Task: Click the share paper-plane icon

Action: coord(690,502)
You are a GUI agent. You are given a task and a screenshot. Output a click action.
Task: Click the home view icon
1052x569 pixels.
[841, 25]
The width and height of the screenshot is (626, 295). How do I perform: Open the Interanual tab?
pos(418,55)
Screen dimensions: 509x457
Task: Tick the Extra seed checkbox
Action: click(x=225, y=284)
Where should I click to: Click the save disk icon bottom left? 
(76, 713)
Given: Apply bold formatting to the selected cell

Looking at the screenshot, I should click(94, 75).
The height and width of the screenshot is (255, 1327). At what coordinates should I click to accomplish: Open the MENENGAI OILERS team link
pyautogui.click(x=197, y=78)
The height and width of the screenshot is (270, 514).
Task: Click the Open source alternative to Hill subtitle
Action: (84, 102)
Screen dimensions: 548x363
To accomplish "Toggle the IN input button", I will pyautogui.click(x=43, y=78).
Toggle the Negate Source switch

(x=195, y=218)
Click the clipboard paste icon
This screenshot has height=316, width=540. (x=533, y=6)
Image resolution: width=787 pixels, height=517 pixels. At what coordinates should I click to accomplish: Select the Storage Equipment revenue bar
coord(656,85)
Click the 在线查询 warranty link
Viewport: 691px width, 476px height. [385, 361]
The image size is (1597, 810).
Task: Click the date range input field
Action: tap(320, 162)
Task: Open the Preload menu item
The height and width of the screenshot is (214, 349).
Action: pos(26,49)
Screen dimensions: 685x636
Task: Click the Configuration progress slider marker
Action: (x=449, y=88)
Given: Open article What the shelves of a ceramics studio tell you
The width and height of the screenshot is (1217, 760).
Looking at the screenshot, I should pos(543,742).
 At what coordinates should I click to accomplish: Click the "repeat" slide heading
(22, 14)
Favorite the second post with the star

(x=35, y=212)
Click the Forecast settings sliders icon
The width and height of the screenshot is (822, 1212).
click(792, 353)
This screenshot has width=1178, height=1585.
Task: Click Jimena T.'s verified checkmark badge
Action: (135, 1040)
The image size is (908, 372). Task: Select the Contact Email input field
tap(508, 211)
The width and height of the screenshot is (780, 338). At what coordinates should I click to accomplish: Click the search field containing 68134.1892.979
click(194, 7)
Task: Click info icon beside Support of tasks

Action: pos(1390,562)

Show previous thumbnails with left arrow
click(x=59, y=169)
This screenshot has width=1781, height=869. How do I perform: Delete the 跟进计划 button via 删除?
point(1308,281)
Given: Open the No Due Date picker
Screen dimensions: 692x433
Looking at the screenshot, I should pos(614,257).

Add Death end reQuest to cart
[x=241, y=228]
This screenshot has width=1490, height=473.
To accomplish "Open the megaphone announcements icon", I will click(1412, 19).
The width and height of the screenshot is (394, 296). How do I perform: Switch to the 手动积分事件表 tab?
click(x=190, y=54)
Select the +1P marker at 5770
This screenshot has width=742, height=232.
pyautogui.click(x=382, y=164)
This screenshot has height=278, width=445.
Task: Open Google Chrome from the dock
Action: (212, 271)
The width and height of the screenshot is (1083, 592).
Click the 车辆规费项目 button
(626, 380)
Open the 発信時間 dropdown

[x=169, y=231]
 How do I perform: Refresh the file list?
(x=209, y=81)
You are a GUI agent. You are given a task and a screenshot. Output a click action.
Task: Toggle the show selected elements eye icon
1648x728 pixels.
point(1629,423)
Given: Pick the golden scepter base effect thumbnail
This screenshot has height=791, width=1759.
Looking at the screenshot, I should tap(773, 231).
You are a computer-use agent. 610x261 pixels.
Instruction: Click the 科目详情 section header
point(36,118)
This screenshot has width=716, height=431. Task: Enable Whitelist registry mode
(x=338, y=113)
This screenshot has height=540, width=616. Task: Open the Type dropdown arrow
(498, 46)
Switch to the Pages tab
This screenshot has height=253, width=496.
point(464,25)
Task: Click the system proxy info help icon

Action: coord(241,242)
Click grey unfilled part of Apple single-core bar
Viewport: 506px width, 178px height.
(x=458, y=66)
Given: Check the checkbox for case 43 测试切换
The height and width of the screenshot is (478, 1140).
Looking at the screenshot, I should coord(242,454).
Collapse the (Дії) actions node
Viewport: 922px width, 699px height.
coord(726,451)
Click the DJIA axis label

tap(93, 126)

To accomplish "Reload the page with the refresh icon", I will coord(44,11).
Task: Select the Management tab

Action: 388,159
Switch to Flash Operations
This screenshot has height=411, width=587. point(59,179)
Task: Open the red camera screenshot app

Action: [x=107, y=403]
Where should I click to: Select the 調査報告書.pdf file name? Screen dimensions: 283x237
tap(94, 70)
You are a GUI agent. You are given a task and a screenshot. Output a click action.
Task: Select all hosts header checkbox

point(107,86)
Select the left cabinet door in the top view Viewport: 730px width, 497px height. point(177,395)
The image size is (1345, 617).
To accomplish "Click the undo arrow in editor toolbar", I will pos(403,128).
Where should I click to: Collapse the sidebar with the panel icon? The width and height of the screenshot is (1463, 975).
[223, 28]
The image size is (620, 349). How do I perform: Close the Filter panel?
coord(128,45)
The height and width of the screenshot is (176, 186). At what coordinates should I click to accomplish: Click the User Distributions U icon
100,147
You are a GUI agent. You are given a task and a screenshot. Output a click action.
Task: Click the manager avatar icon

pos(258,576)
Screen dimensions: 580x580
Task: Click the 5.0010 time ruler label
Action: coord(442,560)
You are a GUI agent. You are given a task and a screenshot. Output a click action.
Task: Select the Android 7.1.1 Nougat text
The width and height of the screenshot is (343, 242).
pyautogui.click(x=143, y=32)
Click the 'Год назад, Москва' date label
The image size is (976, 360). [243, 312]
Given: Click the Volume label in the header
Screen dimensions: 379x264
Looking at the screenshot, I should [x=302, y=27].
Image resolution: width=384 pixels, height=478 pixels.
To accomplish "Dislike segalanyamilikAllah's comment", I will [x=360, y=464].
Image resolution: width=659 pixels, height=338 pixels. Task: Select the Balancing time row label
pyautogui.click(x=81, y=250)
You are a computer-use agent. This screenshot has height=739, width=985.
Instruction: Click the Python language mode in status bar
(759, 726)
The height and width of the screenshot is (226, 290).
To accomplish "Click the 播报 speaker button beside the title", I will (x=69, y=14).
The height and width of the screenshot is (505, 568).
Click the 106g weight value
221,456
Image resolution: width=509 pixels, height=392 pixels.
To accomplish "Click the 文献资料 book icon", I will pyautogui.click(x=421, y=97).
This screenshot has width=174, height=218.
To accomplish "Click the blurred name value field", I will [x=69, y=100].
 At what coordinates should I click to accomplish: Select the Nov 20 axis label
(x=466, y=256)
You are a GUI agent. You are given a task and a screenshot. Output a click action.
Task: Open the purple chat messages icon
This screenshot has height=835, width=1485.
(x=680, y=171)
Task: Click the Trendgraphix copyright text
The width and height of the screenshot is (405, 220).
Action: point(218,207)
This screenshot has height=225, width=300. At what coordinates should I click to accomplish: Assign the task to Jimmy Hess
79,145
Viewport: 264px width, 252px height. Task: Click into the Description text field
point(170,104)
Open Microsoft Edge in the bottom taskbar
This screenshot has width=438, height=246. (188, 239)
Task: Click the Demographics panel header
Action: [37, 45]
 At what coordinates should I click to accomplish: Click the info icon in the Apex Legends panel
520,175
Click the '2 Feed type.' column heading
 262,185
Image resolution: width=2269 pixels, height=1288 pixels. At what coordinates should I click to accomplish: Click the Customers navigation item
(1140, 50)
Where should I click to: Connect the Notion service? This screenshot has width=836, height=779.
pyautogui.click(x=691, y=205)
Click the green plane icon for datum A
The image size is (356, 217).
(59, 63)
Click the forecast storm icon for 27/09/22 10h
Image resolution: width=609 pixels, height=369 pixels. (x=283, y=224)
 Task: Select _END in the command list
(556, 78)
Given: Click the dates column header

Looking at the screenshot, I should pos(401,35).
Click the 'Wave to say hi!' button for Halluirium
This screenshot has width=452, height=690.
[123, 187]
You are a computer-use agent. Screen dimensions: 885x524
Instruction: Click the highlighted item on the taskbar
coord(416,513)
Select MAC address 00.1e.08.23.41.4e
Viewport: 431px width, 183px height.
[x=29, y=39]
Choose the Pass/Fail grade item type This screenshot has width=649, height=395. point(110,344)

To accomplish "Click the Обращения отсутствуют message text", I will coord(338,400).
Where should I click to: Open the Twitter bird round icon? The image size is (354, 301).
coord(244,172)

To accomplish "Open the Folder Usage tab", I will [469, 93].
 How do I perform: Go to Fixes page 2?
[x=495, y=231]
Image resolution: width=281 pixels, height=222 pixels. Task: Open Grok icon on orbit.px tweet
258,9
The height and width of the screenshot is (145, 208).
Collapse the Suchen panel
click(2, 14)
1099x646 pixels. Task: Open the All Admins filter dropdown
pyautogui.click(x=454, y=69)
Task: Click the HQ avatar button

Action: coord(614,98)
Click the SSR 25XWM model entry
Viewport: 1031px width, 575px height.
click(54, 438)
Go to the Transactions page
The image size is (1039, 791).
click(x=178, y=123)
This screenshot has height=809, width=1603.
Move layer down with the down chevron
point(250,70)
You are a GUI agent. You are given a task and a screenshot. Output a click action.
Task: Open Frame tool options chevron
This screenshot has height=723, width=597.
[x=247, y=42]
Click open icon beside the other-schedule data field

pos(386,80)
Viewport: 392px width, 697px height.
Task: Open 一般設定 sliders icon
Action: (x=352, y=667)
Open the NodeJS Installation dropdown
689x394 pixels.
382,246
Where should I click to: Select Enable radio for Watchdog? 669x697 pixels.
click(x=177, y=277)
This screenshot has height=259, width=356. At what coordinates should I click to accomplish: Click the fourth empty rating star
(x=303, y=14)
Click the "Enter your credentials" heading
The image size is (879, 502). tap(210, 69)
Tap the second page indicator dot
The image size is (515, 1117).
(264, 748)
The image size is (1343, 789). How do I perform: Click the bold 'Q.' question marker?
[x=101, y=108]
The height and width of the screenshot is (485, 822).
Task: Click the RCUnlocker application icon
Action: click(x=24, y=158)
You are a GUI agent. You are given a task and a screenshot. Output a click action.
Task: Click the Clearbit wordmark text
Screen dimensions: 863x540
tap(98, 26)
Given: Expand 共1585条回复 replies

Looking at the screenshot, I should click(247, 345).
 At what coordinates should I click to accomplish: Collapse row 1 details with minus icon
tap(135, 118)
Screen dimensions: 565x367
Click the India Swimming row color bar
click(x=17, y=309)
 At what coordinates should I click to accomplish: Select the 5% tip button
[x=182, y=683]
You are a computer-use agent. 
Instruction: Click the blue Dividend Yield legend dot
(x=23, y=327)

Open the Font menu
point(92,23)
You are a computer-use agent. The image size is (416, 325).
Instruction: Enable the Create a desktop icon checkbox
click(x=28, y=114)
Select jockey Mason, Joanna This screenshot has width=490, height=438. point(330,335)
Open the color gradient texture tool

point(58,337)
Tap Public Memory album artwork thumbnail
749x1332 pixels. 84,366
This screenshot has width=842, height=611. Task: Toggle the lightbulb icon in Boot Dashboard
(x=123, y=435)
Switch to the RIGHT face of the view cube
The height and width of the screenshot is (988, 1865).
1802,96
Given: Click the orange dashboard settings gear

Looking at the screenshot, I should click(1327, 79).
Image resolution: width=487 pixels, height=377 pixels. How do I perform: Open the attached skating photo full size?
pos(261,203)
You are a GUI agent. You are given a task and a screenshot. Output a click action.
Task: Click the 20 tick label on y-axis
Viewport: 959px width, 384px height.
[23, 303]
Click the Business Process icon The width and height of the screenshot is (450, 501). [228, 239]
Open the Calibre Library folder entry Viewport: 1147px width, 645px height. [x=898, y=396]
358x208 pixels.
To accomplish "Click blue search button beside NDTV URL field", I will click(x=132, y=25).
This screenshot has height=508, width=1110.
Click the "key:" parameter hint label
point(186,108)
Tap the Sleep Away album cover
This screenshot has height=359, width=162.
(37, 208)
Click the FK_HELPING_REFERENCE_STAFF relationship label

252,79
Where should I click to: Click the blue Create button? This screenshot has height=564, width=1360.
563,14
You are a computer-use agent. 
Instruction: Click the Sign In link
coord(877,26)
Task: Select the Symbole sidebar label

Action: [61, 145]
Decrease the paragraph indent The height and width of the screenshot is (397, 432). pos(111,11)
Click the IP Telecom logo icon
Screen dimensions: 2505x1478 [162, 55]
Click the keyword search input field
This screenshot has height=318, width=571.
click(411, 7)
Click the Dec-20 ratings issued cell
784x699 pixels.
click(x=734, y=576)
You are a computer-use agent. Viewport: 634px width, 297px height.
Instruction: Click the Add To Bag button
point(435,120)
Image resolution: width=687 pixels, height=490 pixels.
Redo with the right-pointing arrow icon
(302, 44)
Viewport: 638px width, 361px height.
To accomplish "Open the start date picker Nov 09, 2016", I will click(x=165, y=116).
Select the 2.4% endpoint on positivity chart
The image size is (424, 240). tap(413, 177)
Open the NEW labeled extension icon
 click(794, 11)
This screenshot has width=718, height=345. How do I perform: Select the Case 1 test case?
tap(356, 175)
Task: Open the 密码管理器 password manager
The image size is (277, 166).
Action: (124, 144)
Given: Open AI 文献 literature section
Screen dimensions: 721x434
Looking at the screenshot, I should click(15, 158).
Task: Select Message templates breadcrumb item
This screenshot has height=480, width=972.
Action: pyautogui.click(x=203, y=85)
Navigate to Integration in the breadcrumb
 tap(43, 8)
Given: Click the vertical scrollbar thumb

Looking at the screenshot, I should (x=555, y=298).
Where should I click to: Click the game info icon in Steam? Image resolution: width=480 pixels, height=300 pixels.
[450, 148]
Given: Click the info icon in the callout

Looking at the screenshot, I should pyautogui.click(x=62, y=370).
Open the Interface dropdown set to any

- [Instructions for the task]:
Scan the material above for lines holding the string "entry" and copy those lines.

- [Response to the exercise]:
Click the SSR 25XWM model entry
Open the Calibre Library folder entry Viewport: 1147px width, 645px height. [x=898, y=396]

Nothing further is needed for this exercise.